World Monuments Fund: The First Thirty Years

Tracing the origins of World Monuments Fund (WMF) to 1965, this publication explains how James A. Gray, a retired U.S. Army Colonel, created the non-profit, New York-based International Fund for Monuments, the first private organization to focus on the conservation of important buildings, archaeological sites, and works of art on a global scale. Early projects included work at the rock-hewn churches of Lalibela, Ethopia, conservation of the statues of Easter Island, and restoration of several important buildings following intense flooding in Venice in 1966. Following Gray’s retirement, Bonnie Burnham took the helm in 1984, at which point the organization was renamed the World Monuments Fund. In addition to new projects in Mexico City and St. Trophime, France, Burnham helped to develop an increasingly close relationship with the Kress Foundation, which sponsored the WMF European Preservation Program in 1987. The late 1980s also saw the establishment of the Jewish Heritage Program.
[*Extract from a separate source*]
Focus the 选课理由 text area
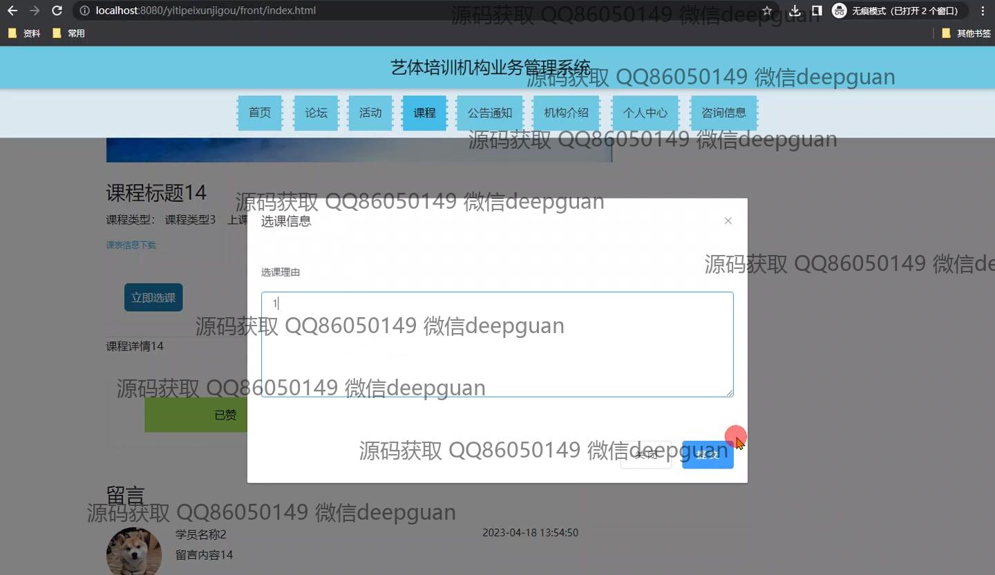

By the early 1990s, WMF was expanding its operations abroad through affiliate organizations, using WMF’s name but independently soliciting funds and selecting projects, engaging the social, economic and political elite of a given country to conserve high profile sites according to the highest professional standards. WMF also established the annual Hadrian Award to recognize leadership in the preservation field, as well as the World Monuments Watch Program, compiling a list of one hundred endangered sites every two years. This publication includes a list of major donors as well as a catalogue of projects completed or in progress as of 1995.